▶ [ACTION ITEM]: Please copy out every line of the listing below in which the word "agent" appears.

▶ [RECORDS TO USE]:
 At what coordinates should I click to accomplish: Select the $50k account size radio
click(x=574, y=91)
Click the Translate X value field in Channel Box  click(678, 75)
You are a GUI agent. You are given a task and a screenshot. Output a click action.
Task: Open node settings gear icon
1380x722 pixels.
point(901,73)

==

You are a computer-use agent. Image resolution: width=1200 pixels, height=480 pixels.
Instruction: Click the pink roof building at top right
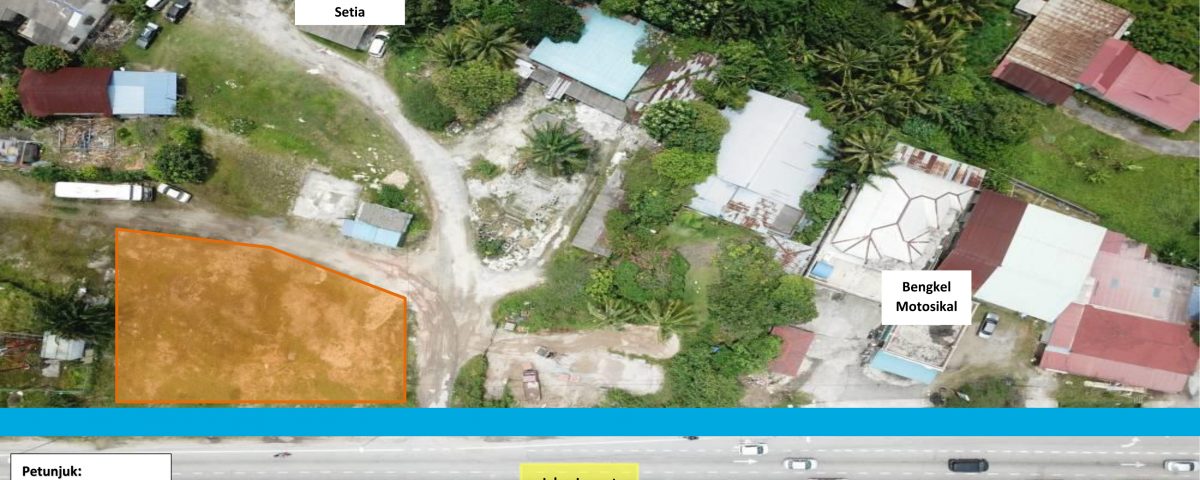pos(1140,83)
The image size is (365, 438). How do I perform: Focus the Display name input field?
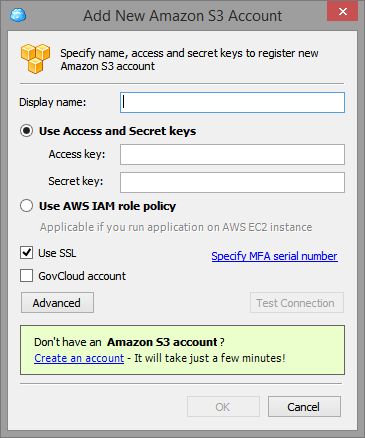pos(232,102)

...

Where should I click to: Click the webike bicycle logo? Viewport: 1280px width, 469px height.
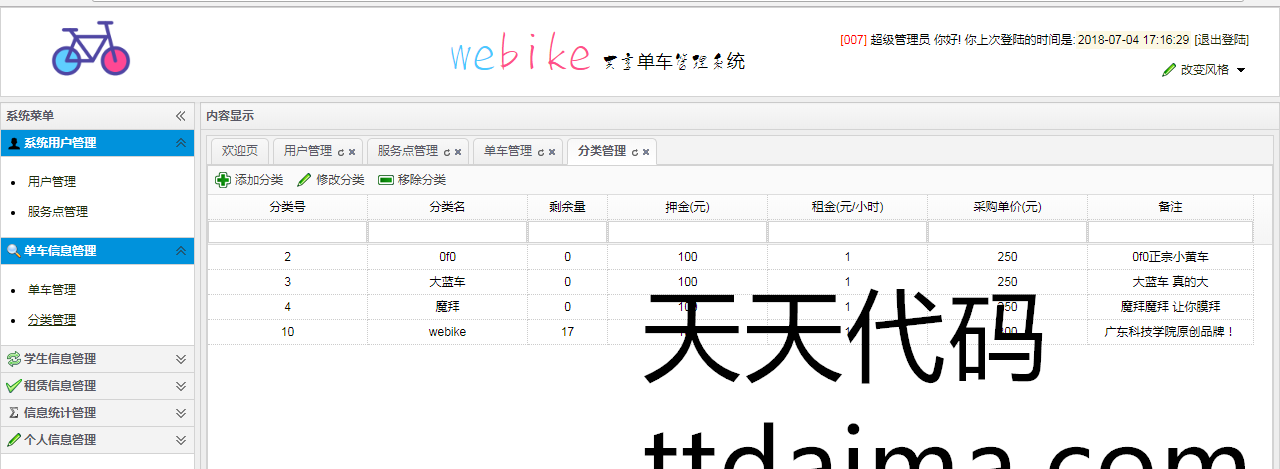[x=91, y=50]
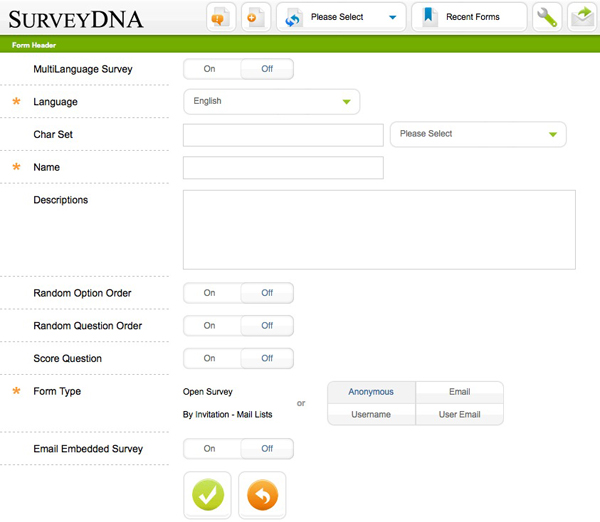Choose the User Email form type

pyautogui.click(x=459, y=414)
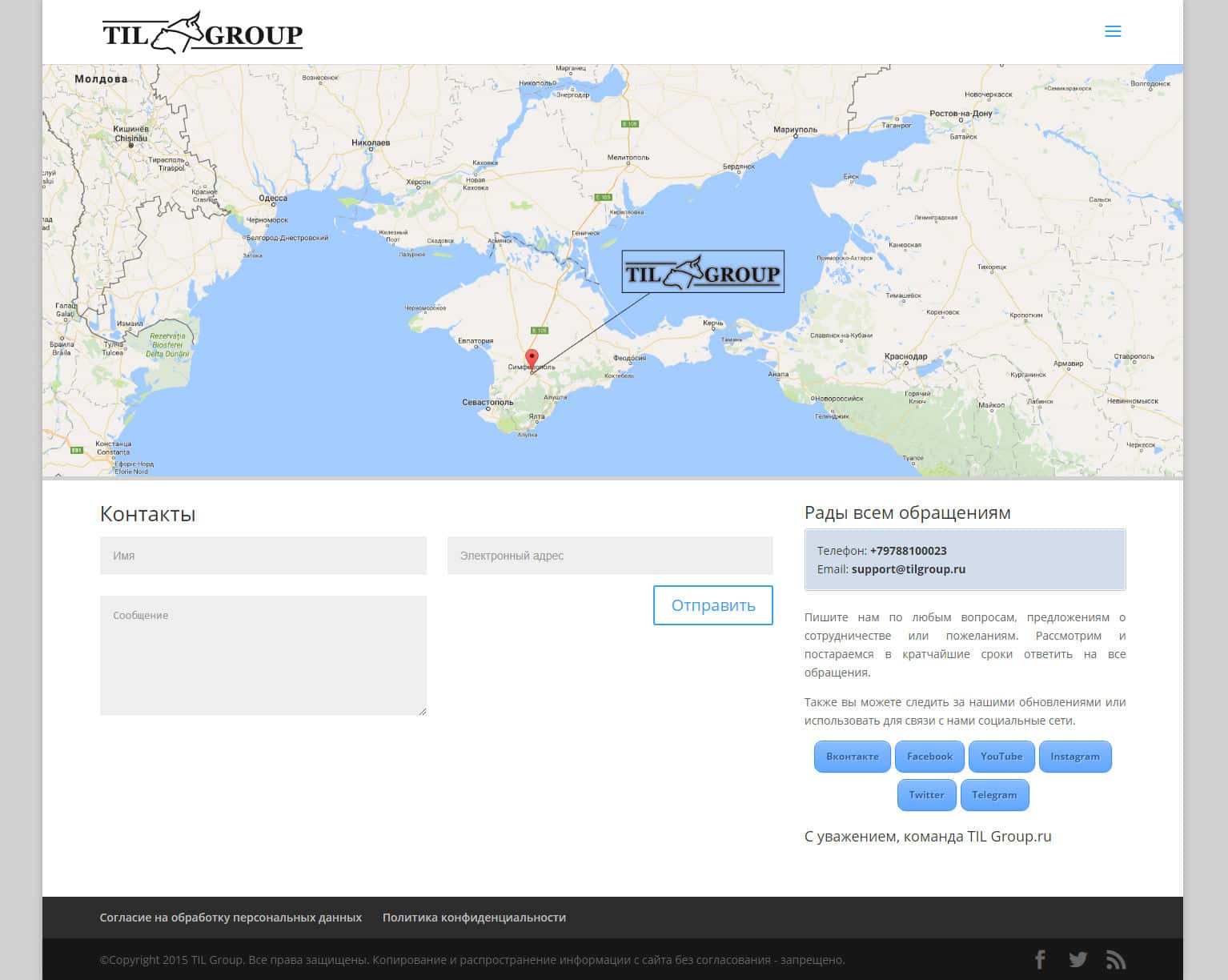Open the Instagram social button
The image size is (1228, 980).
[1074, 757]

▶ [PROBLEM SOLUTION]:
You are a GUI agent. You are given a task and a screenshot. Output a click action.
You are a computer-use agent. Image resolution: width=1200 pixels, height=480 pixels.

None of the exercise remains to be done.